▸ Problem statement: Once the images are set aside, write out the rest of the records exactly.

****************

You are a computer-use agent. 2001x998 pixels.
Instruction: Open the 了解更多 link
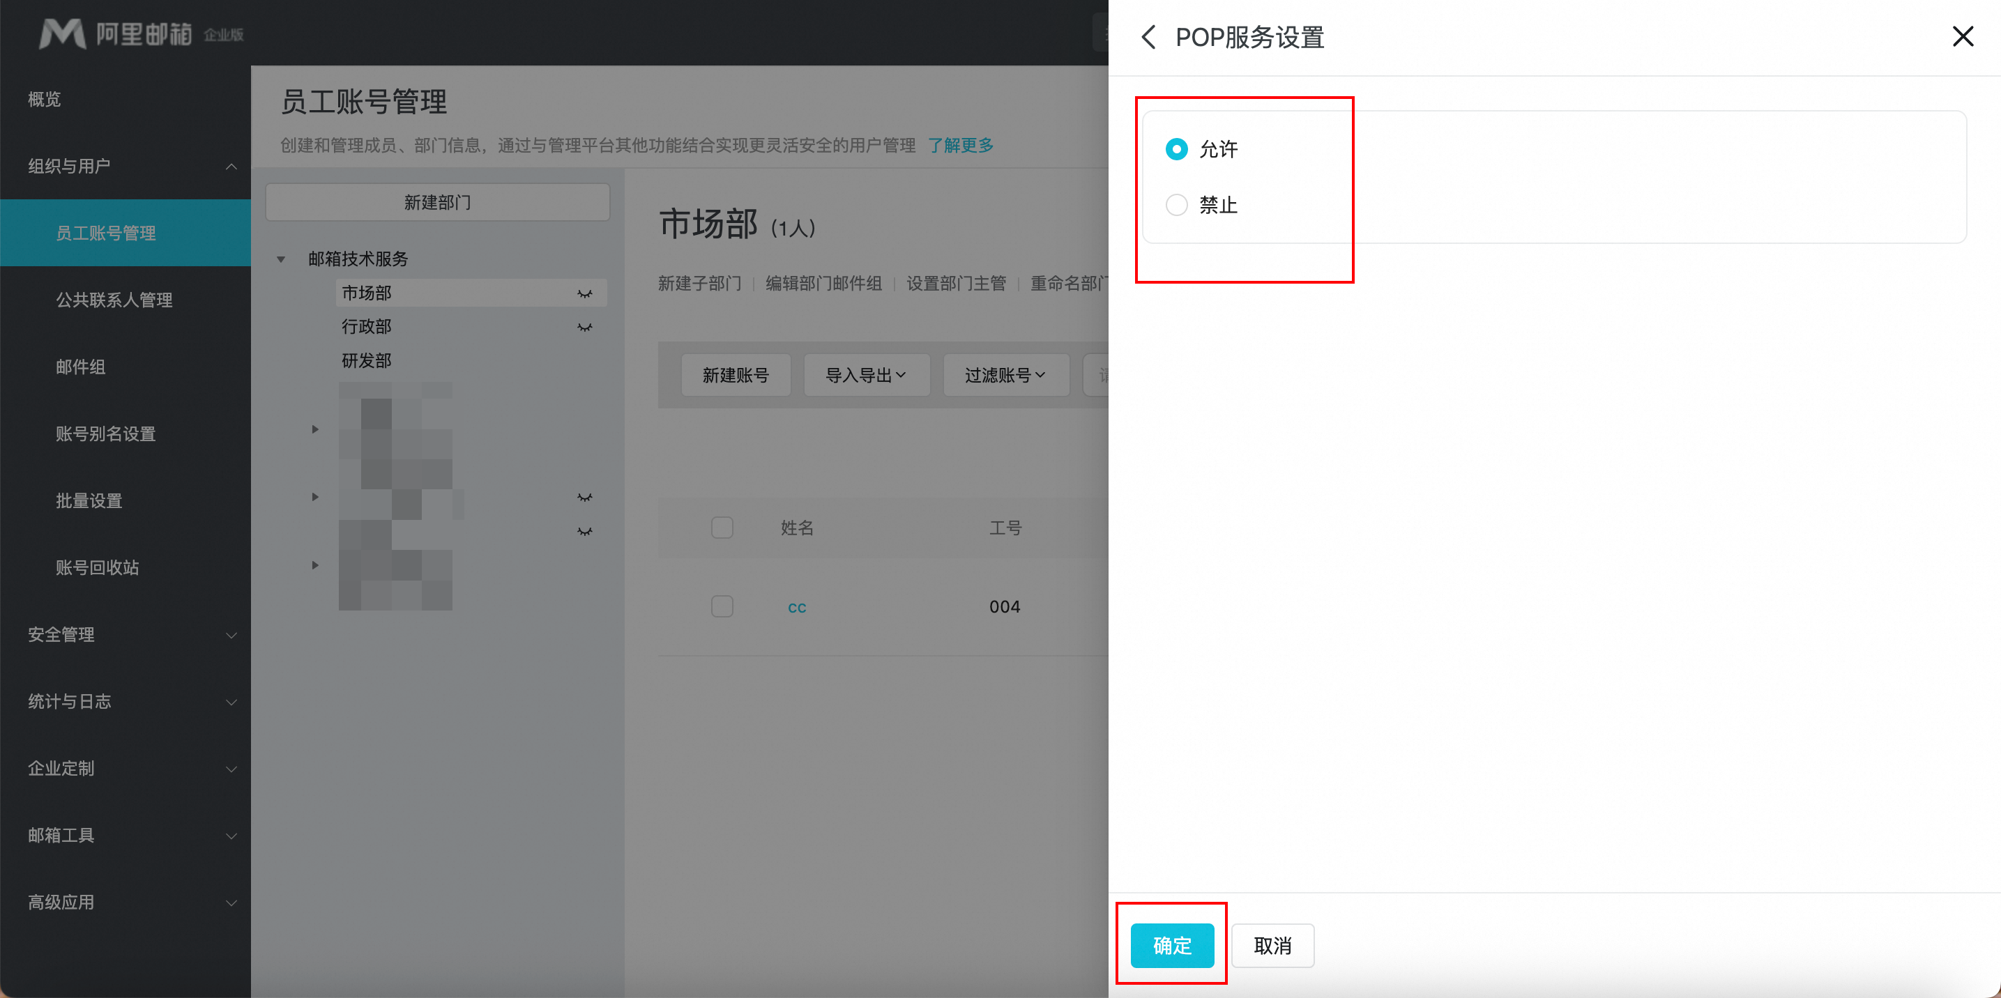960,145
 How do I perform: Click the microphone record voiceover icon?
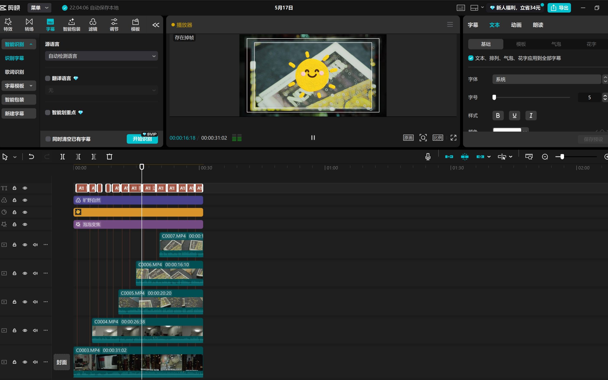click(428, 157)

****************

▸ Answer section:
You are a computer-use agent. 2001x998 pixels.
Instruction: Open the 了解更多 link
960,145
 How do I perform: Click the microphone record voiceover icon?
click(428, 157)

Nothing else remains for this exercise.